Customization and Personalization
Coggno allows companies to tailor training so it can truly reflect their culture and challenges:
- Organizational Customization: Incorporate your corporate guidelines, values, and examples.
- Role-Based Training: Provide diverse training to various roles (staff, supervisors, managers).
- Location, Specific Training: Tailor training for each site and regulatory requirements.
Ongoing Reinforcement
Instead of annual training only once, Coggno offers continuous reinforcement:
- Microlearning Modules: brief, targeted modules for continuous learning and reinforcement.
- Regular Reminders: automatic reminders and notifications on harassment prevention.
- Updated Content: Frequent content updates based on new research and best practices.
- Pulse Surveys: Constant surveys to evaluate culture and pinpoint areas that need to be improved.
Comprehensive Analytics
Coggno offers analytics that measure behavior change, which are far more comprehensive than just completion rates:
- Engagement Metrics: Measure employees’ engagement with training materials.
- Assessment Performance: Learning can be monitored via assessments and quizzes.
- Culture Surveys: Help you understand your workplace culture and respect by running regular surveys.
- Incident Tracking: Connect with HR systems for monitoring trends in harassment incidents.
- ROI Metrics: Determine how training has affected the organization’s overall performance.
Implementation Best Practices for Behavior-Change Training
- Executive Sponsorship: Ensure executive leadership is visibly backing the prevention of harassment and behavioral change.
- Customization: Adapt your training to mirror your organization’s culture, values, and particular issues.
- Supervisor Engagement: Ensure supervisors receive specialized training and are actively involved in supporting harassment prevention.
- Ongoing Reinforcement: Provide regular reminders, updates, and reinforcement of learning beyond the annual training.
- Psychological Safety: Provide a safe place to discuss tough issues and ask questions.
- Accountability: Establish clear accountability for harassment prevention at all organizational levels.
- Measurement: Measure the success of your activities by actual behaviors, not just completion rates.
- Continuous Improvement: Regularly take a fresh look at the training’s effectiveness and make changes based on feedback and data.
Call to Action
Training on sexual harassment that only serves to satisfy the legal requirements doesn’t lead to the behavior change and culture transformation that organizations really need.

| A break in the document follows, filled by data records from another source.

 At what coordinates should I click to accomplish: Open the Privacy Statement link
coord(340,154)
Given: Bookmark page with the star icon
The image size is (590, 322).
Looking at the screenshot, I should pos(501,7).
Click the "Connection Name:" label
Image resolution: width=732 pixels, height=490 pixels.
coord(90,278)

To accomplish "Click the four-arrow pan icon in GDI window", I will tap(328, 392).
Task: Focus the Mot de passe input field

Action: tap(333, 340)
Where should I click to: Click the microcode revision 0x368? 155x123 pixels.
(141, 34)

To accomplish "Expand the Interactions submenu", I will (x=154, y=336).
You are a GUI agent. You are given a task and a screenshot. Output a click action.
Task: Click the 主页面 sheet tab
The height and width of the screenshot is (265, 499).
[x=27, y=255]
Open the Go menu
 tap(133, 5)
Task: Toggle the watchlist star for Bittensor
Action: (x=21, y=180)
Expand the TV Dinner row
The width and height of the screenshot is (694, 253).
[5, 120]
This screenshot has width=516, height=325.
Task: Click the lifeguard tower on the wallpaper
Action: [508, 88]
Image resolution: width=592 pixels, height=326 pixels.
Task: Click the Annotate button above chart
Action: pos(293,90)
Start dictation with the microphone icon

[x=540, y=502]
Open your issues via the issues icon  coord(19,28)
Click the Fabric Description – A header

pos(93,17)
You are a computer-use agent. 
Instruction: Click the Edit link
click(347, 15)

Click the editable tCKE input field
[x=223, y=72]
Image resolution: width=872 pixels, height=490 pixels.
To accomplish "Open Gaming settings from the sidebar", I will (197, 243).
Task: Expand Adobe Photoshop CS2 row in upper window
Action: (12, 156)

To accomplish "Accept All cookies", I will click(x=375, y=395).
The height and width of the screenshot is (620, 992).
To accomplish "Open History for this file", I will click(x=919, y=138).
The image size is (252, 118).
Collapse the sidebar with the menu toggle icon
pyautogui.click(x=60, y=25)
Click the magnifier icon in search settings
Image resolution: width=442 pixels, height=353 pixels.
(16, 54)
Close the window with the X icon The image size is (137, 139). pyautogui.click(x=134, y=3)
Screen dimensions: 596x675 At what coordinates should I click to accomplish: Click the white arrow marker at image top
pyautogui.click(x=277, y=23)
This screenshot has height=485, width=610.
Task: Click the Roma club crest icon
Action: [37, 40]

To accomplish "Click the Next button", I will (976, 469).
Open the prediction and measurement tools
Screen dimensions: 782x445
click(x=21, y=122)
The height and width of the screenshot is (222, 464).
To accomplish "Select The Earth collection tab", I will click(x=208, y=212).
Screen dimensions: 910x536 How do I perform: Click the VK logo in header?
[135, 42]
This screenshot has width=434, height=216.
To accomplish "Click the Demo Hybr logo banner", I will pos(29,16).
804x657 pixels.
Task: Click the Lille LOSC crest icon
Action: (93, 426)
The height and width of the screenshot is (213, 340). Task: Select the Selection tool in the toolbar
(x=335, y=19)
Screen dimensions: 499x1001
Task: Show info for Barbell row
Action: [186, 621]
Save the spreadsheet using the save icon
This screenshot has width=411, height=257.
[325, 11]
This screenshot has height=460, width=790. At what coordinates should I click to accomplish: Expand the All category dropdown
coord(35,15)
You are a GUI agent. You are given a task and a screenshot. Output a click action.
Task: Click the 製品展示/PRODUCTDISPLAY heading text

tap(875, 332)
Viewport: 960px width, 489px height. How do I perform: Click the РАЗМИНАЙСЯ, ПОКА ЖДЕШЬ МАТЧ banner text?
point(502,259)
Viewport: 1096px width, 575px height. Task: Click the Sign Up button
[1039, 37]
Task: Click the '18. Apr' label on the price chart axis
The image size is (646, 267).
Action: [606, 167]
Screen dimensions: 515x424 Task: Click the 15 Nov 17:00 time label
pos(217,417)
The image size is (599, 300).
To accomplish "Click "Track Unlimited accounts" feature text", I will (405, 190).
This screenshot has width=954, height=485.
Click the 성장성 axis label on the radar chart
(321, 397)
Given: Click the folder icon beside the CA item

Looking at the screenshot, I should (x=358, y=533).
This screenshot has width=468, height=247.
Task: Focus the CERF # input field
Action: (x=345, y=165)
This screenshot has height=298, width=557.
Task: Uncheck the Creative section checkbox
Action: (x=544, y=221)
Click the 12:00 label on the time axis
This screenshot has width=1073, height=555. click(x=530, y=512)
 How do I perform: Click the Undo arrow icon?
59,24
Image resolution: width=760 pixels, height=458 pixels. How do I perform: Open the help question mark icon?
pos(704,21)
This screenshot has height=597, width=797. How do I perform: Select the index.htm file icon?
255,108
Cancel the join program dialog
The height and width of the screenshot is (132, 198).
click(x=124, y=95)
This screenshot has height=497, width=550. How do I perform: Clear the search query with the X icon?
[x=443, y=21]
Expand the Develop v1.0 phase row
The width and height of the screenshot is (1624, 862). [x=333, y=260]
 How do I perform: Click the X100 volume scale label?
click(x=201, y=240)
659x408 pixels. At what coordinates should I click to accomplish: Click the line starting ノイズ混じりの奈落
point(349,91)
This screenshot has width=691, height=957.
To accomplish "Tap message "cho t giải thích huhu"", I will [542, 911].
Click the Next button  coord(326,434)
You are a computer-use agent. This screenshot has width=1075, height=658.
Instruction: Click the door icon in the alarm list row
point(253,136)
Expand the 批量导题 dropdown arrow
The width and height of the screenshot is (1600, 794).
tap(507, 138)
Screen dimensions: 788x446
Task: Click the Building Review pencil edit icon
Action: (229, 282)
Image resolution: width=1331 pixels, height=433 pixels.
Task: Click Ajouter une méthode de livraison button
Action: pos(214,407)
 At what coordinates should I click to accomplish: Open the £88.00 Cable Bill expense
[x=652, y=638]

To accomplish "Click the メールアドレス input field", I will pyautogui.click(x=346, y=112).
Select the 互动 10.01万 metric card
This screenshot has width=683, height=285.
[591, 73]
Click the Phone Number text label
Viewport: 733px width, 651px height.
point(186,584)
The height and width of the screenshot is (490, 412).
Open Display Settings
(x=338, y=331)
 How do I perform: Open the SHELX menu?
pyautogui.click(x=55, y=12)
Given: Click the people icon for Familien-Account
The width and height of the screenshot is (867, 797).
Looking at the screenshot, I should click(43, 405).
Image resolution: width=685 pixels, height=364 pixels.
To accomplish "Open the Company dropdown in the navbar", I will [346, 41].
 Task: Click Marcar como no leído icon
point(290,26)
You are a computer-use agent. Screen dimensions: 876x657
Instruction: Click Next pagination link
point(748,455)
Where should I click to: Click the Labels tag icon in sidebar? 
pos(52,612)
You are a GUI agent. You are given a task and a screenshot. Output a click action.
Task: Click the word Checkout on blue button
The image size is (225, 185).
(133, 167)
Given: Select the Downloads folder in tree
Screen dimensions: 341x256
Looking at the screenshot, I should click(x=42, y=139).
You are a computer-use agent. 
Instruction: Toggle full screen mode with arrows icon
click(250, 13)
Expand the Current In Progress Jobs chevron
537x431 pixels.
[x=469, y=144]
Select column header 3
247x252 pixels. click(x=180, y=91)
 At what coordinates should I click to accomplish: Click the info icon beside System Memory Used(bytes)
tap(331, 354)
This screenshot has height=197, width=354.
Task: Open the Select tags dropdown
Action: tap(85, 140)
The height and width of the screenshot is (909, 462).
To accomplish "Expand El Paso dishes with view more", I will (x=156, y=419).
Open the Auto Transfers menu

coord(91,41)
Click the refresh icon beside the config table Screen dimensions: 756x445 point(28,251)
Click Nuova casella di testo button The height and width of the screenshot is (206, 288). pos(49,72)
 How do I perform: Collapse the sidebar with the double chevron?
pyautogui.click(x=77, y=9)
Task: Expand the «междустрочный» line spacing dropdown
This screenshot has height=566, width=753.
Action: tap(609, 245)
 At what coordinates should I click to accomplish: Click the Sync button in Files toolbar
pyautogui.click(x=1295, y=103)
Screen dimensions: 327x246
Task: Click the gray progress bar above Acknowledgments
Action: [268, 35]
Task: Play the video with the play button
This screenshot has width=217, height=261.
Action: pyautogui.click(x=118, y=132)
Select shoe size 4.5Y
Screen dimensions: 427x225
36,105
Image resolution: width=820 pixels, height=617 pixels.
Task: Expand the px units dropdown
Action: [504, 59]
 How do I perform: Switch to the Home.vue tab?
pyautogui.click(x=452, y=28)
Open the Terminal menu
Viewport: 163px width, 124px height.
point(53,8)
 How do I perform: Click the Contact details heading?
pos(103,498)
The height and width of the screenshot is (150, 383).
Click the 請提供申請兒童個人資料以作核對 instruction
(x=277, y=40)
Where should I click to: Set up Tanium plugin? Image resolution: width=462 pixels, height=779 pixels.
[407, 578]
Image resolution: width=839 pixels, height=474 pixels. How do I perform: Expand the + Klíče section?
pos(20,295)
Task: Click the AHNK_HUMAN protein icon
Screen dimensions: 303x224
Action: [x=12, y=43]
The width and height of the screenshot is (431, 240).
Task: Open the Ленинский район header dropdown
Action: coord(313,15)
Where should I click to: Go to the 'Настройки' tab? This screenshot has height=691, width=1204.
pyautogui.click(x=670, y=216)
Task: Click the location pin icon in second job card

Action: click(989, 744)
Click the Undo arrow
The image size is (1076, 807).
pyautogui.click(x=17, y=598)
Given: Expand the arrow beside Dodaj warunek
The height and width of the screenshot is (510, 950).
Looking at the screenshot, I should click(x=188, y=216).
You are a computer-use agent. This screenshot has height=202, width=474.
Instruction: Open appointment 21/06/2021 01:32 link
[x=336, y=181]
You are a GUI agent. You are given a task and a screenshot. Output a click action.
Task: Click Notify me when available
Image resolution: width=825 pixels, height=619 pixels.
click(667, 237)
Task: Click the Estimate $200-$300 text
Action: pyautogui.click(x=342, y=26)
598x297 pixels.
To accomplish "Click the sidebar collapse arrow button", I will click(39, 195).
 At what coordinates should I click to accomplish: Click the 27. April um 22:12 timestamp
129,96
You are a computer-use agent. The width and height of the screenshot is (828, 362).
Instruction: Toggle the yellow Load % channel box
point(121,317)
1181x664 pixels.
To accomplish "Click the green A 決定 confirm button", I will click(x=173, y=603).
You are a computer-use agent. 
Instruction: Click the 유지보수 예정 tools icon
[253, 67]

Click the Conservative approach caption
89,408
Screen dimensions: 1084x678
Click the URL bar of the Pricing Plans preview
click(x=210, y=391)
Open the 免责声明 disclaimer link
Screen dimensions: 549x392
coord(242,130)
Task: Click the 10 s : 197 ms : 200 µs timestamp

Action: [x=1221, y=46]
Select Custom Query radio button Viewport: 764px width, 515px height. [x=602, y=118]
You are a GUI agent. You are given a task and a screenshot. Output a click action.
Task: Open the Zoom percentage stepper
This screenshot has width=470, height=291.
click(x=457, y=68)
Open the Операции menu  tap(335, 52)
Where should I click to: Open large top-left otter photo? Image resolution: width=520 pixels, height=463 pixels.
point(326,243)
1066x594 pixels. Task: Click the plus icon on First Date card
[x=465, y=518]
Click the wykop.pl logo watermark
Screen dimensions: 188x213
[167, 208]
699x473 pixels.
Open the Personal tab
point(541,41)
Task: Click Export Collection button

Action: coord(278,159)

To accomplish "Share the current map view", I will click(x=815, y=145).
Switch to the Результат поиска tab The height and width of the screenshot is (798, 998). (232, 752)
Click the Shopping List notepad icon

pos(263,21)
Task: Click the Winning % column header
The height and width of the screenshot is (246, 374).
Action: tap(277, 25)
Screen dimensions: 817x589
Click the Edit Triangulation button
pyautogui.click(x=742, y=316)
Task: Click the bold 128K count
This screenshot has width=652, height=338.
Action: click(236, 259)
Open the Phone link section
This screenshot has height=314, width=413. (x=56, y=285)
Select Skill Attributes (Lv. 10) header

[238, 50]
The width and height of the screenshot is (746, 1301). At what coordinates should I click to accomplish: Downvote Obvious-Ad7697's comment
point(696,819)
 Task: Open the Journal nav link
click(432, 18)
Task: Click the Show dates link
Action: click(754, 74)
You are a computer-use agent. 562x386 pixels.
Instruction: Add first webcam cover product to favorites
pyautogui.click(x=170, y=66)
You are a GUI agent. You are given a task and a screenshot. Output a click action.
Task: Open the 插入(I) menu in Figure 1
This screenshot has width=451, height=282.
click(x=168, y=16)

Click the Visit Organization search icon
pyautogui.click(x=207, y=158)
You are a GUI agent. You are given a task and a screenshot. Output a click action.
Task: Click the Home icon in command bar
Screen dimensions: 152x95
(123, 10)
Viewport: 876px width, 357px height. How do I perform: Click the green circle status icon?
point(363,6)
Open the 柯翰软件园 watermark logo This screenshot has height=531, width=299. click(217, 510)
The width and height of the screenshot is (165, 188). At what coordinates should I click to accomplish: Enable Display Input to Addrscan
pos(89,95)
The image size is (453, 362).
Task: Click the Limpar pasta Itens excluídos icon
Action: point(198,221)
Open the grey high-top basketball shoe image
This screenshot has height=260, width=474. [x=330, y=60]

A good training program is a mix of engagement through interactive elements, real-life examples, bystander sharing of intervention strategies, and continuous emphasis that leads to lasting behavior change.
Coggno is a tool designed to deliver behavior-change-driven sexual harassment training, not just ticking the box for compliance. In fact, through the use of interactive scenarios, the training for bystander intervention, supervisor-specific training, and the use of comprehensive analytics, Coggno is capable of assisting the organizations in creating respectful and safe workplaces whereharassment is stopped, and the employees are treated as if they are the most valuable and are also looked after.
References
- Harvard Business Review. “Why Sexual Harassment Training Backfires.”
- Society for Human Resource Management (SHRM). “Sexual Harassment Training Effectiveness Research.”
- Catalyst. “Effective Sexual Harassment Prevention Training.”
- Pew Research Center. “Workplace Harassment and Training Effectiveness.“
- eLearning Industry. “Effective Sexual Harassment Training Design.”
- Training Industry. “Sexual Harassment Training Best Practices.”
This resource was developed to help HR professionals, learning and development specialists, and organizational leaders understand what makes sexual harassment training effective and to choose effective training solutions that lead to positive behavior change and culture transformation.